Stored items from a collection
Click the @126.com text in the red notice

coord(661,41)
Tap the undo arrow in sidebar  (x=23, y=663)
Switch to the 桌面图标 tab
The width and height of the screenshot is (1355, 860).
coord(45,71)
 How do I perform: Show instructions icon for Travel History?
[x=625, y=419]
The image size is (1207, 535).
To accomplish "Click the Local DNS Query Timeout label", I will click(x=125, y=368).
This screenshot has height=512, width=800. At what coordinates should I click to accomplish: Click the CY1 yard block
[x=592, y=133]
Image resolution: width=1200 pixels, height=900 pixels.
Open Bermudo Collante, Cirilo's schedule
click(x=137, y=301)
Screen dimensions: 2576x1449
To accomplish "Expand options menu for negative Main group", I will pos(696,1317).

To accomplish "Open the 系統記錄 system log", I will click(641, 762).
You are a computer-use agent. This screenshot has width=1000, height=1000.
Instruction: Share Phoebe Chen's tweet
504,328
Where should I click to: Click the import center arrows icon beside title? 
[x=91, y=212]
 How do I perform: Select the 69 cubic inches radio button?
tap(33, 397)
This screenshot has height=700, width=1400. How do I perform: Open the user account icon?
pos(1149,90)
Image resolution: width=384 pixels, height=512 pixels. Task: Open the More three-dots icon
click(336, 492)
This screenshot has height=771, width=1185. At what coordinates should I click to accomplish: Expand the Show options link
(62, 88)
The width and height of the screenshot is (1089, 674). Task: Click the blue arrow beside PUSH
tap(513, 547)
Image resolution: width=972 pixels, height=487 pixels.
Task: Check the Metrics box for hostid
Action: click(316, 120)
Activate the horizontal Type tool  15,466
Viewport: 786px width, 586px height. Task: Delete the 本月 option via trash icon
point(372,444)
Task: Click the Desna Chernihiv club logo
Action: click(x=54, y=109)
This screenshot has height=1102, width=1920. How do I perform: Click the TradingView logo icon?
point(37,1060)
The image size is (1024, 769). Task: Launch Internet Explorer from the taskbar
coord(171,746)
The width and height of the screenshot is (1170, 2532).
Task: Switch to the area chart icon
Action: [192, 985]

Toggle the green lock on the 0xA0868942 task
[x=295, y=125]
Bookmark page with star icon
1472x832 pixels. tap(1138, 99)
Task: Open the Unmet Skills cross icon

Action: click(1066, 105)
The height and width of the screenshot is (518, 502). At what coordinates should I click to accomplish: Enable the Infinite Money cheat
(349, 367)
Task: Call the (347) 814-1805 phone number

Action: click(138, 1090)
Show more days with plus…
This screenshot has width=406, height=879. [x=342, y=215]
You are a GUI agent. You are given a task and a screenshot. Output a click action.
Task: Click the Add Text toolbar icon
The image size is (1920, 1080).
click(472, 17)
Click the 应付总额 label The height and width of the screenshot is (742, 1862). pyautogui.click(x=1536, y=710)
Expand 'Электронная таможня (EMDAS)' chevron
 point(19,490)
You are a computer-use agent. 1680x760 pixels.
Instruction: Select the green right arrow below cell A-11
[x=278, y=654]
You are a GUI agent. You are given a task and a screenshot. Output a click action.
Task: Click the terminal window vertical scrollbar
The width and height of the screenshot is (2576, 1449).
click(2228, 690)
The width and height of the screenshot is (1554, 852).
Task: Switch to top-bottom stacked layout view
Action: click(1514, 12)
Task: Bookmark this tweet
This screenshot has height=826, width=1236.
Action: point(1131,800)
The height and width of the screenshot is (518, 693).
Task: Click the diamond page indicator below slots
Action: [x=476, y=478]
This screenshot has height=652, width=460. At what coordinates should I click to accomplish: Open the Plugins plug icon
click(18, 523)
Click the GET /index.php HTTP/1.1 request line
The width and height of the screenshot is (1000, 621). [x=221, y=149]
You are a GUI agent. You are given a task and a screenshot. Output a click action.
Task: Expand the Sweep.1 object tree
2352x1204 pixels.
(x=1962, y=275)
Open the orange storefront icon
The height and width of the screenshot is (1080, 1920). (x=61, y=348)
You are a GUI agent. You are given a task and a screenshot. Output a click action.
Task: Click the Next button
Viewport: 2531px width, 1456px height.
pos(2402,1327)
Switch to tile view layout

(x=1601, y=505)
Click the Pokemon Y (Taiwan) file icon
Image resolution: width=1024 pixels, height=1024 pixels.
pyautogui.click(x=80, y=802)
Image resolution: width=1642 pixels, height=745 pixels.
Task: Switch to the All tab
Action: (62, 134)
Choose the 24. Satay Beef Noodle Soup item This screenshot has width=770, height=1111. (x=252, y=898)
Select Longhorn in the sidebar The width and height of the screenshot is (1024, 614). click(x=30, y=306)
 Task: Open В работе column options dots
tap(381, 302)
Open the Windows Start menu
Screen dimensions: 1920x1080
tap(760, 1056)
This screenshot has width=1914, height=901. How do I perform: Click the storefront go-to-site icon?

- [WORK TO BE COMPLETED] Edit the records above so that each instance of "How do I perform" becomes "How would I carry out", and leave everything else untouched.

- [SOLUTION TO THE PROBLEM]
Click the @126.com text in the red notice

coord(661,41)
Tap the undo arrow in sidebar  (x=23, y=663)
Switch to the 桌面图标 tab
The width and height of the screenshot is (1355, 860).
coord(45,71)
 How would I carry out: Show instructions icon for Travel History?
[x=625, y=419]
The image size is (1207, 535).
To accomplish "Click the Local DNS Query Timeout label", I will click(x=125, y=368).
This screenshot has height=512, width=800. At what coordinates should I click to accomplish: Click the CY1 yard block
[x=592, y=133]
Image resolution: width=1200 pixels, height=900 pixels.
Open Bermudo Collante, Cirilo's schedule
click(x=137, y=301)
Screen dimensions: 2576x1449
To accomplish "Expand options menu for negative Main group", I will pos(696,1317).

To accomplish "Open the 系統記錄 system log", I will click(641, 762).
You are a computer-use agent. This screenshot has width=1000, height=1000.
Instruction: Share Phoebe Chen's tweet
504,328
Where should I click to: Click the import center arrows icon beside title? 
[x=91, y=212]
 How would I carry out: Select the 69 cubic inches radio button?
tap(33, 397)
This screenshot has height=700, width=1400. How would I carry out: Open the user account icon?
pos(1149,90)
Image resolution: width=384 pixels, height=512 pixels. Task: Open the More three-dots icon
click(336, 492)
This screenshot has height=771, width=1185. At what coordinates should I click to accomplish: Expand the Show options link
(62, 88)
The width and height of the screenshot is (1089, 674). Task: Click the blue arrow beside PUSH
tap(513, 547)
Image resolution: width=972 pixels, height=487 pixels.
Task: Check the Metrics box for hostid
Action: click(316, 120)
Activate the horizontal Type tool  15,466
Viewport: 786px width, 586px height. Task: Delete the 本月 option via trash icon
point(372,444)
Task: Click the Desna Chernihiv club logo
Action: click(x=54, y=109)
This screenshot has height=1102, width=1920. How would I carry out: Click the TradingView logo icon?
point(37,1060)
The image size is (1024, 769). Task: Launch Internet Explorer from the taskbar
coord(171,746)
The width and height of the screenshot is (1170, 2532).
Task: Switch to the area chart icon
Action: [192, 985]

Toggle the green lock on the 0xA0868942 task
[x=295, y=125]
Bookmark page with star icon
1472x832 pixels. tap(1138, 99)
Task: Open the Unmet Skills cross icon

Action: click(1066, 105)
The height and width of the screenshot is (518, 502). At what coordinates should I click to accomplish: Enable the Infinite Money cheat
(349, 367)
Task: Call the (347) 814-1805 phone number

Action: click(138, 1090)
Show more days with plus…
This screenshot has width=406, height=879. [x=342, y=215]
You are a GUI agent. You are given a task and a screenshot. Output a click action.
Task: Click the Add Text toolbar icon
The image size is (1920, 1080).
click(472, 17)
Click the 应付总额 label The height and width of the screenshot is (742, 1862). pyautogui.click(x=1536, y=710)
Expand 'Электронная таможня (EMDAS)' chevron
 point(19,490)
You are a computer-use agent. 1680x760 pixels.
Instruction: Select the green right arrow below cell A-11
[x=278, y=654]
You are a GUI agent. You are given a task and a screenshot. Output a click action.
Task: Click the terminal window vertical scrollbar
The width and height of the screenshot is (2576, 1449).
click(2228, 690)
The width and height of the screenshot is (1554, 852).
Task: Switch to top-bottom stacked layout view
Action: click(1514, 12)
Task: Bookmark this tweet
This screenshot has height=826, width=1236.
Action: point(1131,800)
The height and width of the screenshot is (518, 693).
Task: Click the diamond page indicator below slots
Action: [x=476, y=478]
This screenshot has height=652, width=460. At what coordinates should I click to accomplish: Open the Plugins plug icon
click(18, 523)
Click the GET /index.php HTTP/1.1 request line
The width and height of the screenshot is (1000, 621). [x=221, y=149]
You are a GUI agent. You are given a task and a screenshot. Output a click action.
Task: Expand the Sweep.1 object tree
2352x1204 pixels.
(x=1962, y=275)
Open the orange storefront icon
The height and width of the screenshot is (1080, 1920). (x=61, y=348)
You are a GUI agent. You are given a task and a screenshot. Output a click action.
Task: Click the Next button
Viewport: 2531px width, 1456px height.
pos(2402,1327)
Switch to tile view layout

(x=1601, y=505)
Click the Pokemon Y (Taiwan) file icon
Image resolution: width=1024 pixels, height=1024 pixels.
pyautogui.click(x=80, y=802)
Image resolution: width=1642 pixels, height=745 pixels.
Task: Switch to the All tab
Action: (62, 134)
Choose the 24. Satay Beef Noodle Soup item This screenshot has width=770, height=1111. (x=252, y=898)
Select Longhorn in the sidebar The width and height of the screenshot is (1024, 614). click(x=30, y=306)
 Task: Open В работе column options dots
tap(381, 302)
Open the Windows Start menu
Screen dimensions: 1920x1080
tap(760, 1056)
This screenshot has width=1914, height=901. How would I carry out: Click the storefront go-to-site icon?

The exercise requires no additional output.